Trace-Based Diagnostics: Rubric-based analysis successfully identified the root causes of failure:
- TAU-bench Airline: Failures were primarily driven by State Tracking Consistency. Violations were 2.7 $\times$ more prevalent in failed runs compared to successful ones. This indicates a "slow failure" pattern where state drift accumulates over time.
- AssistantBench: Failures were driven by sparse but decisive errors, specifically Tool Choice Accuracy. Violations here had an infinite ratio of occurrence in failed runs (Ratio = $\infty$ ), indicating a "fast failure" pattern where a single wrong tool choice collapses the task.
Predictive Power:
- State inconsistency reduced the probability of success by 49% in TAU-bench.
- Tool Choice Accuracy violations in AssistantBench resulted in 0% success rate.

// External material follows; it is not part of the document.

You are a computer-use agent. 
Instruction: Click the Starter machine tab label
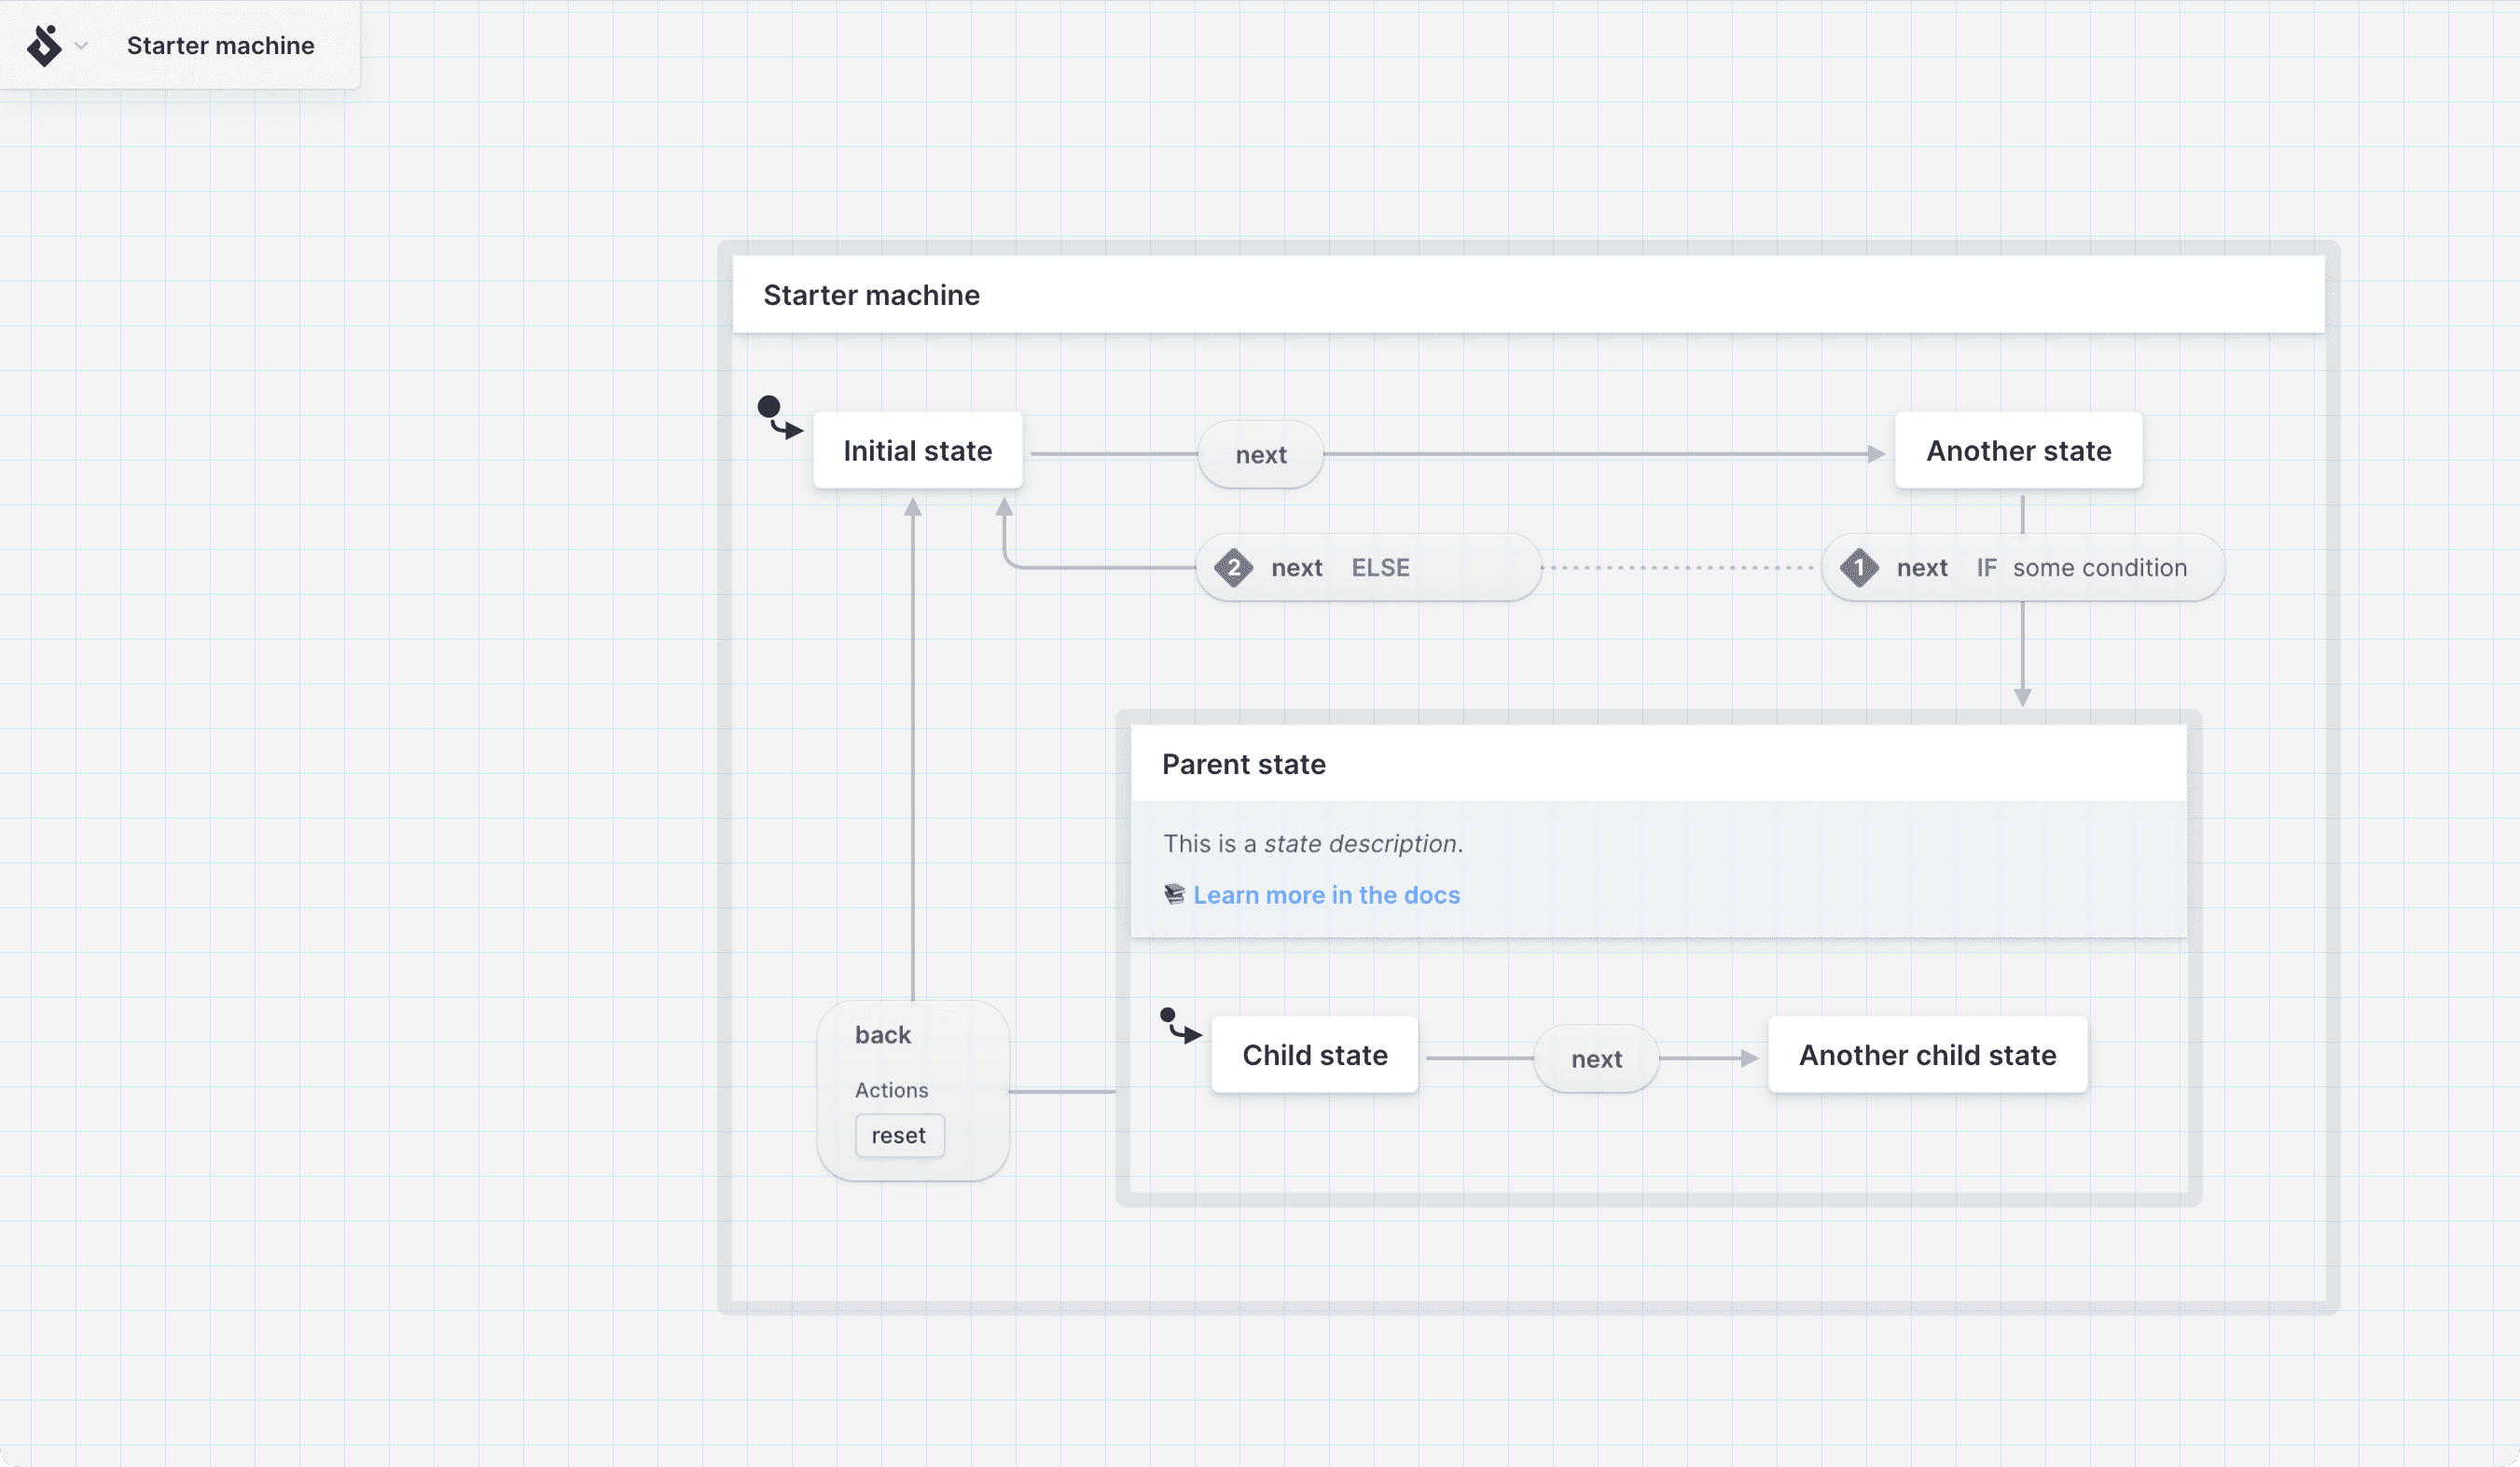pyautogui.click(x=222, y=44)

C. Bridging Experiment Results

When agent trajectories were compressed into rubric features, SHAP could identify which behavioral dimensions (e.g., State Consistency) were globally correlated with failure.
Crucial Distinction: While SHAP provided aggregate correlations, it failed to provide trace-grounded diagnoses for specific runs. It could not explain how a specific state drift occurred in a specific trajectory, only that state drift generally correlates with failure.

5. Significance and Implications

Paradigm Shift: The paper argues for a fundamental shift in XAI from feature attribution to trajectory-level explainability. For agentic systems, the unit of explanation must be the entire sequence of decisions, not just the final output.
Actionable Diagnostics: Trace-grounded rubric evaluations provide diagnostically actionable insights (e.g., "the agent lost track of the booking ID at step 4"), which are essential for debugging, auditing, and improving autonomous agents.
Safety and Trust: In safety-critical domains (healthcare, finance), understanding how an agent failed over time is more important than knowing what the final wrong answer was. The MEP framework supports this by coupling explanations with verification signals.
Future Directions: The authors call for standardized frameworks for trajectory-level explanations, stronger verification mechanisms (e.g., counterfactual interventions), and the integration of these diagnostics into agent training loops.

In summary, the paper demonstrates that while traditional XAI is sufficient for static classifiers, it is inadequate for agentic AI. Effective explainability for agents requires trace-based, rubric-grounded diagnostics that capture the temporal and state-dependent nature of autonomous behavior.